#### Data records:

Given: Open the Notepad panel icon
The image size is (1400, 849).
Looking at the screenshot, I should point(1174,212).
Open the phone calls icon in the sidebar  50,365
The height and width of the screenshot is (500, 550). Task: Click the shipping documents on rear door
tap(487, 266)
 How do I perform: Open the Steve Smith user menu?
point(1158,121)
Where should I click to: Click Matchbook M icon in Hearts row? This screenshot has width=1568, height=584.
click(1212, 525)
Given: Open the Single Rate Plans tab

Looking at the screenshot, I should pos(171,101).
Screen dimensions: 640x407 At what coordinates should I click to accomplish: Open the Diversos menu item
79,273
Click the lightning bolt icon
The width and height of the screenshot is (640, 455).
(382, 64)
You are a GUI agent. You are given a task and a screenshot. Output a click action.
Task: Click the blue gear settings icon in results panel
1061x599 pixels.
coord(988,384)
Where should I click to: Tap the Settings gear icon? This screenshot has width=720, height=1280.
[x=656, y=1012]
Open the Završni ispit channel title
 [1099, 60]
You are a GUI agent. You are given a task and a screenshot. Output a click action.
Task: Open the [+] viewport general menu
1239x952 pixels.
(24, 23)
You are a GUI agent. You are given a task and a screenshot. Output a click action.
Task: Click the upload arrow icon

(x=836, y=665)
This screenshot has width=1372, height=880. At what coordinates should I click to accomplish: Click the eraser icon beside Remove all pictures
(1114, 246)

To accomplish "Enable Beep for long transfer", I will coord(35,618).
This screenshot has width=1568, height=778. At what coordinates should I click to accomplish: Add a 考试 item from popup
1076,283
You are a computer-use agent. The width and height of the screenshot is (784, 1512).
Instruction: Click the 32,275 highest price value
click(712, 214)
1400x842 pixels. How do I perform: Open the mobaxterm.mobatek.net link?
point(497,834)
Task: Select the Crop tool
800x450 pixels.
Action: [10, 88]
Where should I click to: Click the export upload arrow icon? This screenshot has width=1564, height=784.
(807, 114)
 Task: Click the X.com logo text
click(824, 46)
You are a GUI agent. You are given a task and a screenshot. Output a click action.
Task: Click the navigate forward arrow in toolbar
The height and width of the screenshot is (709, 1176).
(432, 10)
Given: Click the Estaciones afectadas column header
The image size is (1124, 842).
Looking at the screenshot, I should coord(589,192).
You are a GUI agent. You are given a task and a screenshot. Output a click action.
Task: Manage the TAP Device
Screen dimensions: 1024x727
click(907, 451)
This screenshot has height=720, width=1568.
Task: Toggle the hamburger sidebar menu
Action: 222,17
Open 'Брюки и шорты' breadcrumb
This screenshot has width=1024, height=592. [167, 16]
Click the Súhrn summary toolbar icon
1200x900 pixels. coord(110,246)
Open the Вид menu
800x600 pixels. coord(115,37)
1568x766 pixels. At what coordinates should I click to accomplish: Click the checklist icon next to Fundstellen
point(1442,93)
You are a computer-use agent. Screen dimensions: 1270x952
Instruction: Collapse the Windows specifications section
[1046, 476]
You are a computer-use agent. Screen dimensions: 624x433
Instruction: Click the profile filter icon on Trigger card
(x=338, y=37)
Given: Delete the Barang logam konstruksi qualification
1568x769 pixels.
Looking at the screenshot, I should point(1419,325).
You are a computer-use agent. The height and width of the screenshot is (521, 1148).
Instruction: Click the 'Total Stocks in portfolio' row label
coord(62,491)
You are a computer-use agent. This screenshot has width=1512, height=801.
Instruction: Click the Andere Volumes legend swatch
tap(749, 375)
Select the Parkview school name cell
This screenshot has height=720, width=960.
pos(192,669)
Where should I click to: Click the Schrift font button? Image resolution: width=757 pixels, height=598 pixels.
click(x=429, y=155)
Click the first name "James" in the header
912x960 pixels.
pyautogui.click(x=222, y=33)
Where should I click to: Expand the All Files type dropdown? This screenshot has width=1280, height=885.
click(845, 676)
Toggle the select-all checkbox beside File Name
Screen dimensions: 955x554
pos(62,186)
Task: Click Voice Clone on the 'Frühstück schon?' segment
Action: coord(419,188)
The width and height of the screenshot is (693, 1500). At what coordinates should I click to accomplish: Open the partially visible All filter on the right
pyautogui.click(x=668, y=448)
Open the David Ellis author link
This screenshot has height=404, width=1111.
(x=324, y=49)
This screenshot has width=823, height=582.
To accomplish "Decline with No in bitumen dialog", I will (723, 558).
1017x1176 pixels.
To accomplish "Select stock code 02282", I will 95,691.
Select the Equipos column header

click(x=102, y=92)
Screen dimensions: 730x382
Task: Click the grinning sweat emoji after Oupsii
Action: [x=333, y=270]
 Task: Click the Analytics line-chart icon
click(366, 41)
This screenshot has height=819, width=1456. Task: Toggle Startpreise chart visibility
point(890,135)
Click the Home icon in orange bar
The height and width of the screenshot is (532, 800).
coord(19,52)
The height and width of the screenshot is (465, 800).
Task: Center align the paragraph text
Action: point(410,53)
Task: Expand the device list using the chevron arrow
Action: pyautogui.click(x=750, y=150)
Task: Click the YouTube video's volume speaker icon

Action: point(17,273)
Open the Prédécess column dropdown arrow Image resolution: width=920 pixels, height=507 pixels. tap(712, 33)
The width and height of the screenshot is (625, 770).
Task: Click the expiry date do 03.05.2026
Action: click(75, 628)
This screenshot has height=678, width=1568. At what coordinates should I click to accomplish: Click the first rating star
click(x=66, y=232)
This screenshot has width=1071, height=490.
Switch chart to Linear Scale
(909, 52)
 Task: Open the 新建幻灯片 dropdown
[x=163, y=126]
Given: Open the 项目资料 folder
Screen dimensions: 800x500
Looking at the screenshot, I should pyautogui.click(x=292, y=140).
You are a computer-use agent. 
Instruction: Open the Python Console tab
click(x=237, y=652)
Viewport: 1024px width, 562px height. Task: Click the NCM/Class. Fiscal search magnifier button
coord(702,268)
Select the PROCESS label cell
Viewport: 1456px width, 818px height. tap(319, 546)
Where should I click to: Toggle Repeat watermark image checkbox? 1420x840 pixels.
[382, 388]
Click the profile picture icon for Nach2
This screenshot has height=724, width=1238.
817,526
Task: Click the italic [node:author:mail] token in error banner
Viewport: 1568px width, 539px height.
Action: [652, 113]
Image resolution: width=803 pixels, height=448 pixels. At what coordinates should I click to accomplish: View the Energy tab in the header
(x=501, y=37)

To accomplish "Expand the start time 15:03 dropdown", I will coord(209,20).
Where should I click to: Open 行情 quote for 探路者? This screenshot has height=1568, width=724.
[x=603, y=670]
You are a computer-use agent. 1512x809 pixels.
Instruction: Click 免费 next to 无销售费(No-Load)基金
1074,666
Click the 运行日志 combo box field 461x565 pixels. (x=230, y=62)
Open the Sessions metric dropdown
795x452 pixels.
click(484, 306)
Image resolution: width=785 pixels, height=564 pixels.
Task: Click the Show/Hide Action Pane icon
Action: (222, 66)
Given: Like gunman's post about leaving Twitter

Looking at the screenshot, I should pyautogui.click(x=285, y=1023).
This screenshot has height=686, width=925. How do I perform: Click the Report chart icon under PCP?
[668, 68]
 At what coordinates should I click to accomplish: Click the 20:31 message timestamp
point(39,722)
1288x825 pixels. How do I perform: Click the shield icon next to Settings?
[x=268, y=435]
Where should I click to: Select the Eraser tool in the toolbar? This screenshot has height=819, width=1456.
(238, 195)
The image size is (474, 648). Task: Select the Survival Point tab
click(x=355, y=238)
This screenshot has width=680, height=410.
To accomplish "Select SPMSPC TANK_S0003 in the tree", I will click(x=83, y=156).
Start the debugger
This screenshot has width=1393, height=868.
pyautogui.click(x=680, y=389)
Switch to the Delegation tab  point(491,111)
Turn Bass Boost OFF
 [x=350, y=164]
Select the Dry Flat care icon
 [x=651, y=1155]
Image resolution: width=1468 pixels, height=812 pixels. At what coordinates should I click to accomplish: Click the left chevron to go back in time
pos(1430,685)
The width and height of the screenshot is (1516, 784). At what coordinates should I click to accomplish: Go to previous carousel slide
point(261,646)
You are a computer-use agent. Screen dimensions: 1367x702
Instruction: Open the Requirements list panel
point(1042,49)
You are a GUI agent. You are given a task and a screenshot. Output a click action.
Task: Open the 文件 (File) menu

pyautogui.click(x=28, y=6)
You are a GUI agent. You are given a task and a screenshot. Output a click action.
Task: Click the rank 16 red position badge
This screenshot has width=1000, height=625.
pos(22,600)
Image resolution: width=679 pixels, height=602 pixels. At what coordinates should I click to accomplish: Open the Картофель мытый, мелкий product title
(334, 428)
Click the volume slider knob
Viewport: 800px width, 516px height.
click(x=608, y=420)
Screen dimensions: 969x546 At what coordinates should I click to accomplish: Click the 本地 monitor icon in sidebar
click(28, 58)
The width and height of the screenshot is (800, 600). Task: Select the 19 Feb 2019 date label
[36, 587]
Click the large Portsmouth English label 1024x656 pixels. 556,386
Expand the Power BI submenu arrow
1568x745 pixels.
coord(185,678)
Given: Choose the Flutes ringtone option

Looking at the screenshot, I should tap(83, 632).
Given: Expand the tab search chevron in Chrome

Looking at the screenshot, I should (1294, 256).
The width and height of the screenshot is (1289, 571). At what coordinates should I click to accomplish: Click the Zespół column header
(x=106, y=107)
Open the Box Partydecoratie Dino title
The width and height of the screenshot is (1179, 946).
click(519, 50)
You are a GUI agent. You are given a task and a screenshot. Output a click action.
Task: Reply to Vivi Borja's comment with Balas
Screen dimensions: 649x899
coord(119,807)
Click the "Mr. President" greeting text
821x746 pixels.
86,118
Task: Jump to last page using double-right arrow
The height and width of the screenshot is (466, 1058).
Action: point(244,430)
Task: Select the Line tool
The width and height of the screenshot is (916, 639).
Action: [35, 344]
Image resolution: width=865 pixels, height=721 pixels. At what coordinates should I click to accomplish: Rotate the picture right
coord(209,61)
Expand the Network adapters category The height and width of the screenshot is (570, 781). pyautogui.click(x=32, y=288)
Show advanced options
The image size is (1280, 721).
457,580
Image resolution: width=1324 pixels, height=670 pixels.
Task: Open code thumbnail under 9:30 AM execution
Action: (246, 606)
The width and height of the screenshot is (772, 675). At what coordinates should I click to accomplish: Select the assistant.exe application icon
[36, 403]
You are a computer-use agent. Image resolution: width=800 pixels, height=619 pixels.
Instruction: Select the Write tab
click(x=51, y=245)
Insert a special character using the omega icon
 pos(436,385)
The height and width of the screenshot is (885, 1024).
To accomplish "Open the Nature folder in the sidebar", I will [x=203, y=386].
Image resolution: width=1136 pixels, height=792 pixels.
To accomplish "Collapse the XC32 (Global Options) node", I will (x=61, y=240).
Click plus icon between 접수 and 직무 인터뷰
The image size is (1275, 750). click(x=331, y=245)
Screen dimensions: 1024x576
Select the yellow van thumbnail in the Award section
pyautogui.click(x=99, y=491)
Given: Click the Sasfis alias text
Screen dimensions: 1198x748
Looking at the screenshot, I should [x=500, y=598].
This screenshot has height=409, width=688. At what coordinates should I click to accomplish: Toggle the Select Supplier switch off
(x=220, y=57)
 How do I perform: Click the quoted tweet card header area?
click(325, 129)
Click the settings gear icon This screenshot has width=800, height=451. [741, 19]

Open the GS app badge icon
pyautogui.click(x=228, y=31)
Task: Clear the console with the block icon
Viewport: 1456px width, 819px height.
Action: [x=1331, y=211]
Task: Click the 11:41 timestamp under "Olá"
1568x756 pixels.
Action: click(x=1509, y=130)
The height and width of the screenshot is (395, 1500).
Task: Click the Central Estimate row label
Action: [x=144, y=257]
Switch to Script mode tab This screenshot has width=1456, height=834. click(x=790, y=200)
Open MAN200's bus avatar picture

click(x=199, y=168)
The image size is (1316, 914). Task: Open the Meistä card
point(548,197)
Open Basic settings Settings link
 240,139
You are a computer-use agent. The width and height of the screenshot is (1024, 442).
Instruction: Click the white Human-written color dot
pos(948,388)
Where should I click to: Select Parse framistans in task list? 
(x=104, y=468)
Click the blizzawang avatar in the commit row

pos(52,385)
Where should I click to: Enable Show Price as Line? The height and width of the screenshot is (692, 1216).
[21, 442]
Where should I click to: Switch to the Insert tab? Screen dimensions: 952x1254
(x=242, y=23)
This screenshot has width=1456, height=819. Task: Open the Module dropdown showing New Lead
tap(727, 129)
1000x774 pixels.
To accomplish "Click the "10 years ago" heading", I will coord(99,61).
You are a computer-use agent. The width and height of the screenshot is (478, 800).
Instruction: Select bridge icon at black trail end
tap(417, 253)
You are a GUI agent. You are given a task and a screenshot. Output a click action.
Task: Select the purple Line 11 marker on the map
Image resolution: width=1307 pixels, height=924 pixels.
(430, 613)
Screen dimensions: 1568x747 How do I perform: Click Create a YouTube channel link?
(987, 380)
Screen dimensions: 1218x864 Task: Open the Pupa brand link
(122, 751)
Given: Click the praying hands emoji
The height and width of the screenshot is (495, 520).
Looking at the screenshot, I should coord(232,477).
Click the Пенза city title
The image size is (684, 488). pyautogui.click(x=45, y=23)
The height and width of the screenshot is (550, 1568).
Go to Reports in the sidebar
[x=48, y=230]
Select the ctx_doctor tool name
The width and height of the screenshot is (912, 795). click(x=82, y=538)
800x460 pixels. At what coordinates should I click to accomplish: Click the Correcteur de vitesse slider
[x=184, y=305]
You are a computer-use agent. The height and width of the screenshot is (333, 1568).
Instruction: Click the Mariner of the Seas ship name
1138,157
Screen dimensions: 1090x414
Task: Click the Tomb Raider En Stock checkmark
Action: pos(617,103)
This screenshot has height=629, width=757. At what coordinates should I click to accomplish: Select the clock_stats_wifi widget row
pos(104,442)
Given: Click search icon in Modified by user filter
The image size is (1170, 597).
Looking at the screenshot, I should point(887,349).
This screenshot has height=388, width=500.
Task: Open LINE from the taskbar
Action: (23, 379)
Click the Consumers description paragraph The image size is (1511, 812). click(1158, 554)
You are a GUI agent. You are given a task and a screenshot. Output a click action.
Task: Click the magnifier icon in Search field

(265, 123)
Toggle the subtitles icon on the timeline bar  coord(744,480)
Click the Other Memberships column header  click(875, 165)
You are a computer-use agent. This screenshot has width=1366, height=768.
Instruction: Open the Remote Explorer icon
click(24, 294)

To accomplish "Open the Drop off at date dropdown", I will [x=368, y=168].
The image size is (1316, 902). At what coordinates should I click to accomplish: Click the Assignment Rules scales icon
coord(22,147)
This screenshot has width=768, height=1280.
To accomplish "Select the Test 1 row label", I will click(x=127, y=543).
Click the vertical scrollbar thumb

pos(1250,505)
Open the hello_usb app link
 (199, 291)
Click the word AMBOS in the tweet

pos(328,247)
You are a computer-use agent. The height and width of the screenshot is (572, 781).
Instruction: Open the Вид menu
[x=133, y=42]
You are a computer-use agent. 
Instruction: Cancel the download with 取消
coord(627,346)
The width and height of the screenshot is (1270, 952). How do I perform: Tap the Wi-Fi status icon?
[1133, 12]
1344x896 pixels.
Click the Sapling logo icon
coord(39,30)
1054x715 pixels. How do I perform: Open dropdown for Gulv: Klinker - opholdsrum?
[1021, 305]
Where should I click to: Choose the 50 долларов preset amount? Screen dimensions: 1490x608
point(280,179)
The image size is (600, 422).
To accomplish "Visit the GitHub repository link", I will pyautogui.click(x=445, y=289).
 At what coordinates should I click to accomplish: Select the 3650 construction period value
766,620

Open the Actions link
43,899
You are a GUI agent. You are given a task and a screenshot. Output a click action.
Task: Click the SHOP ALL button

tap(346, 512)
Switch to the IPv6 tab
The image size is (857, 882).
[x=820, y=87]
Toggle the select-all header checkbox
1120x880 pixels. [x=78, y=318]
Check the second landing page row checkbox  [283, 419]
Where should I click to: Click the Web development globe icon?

#### Work task:
Please state the number of lines in the data above that hold the word "node", without any other text.

#### Exercise output:
2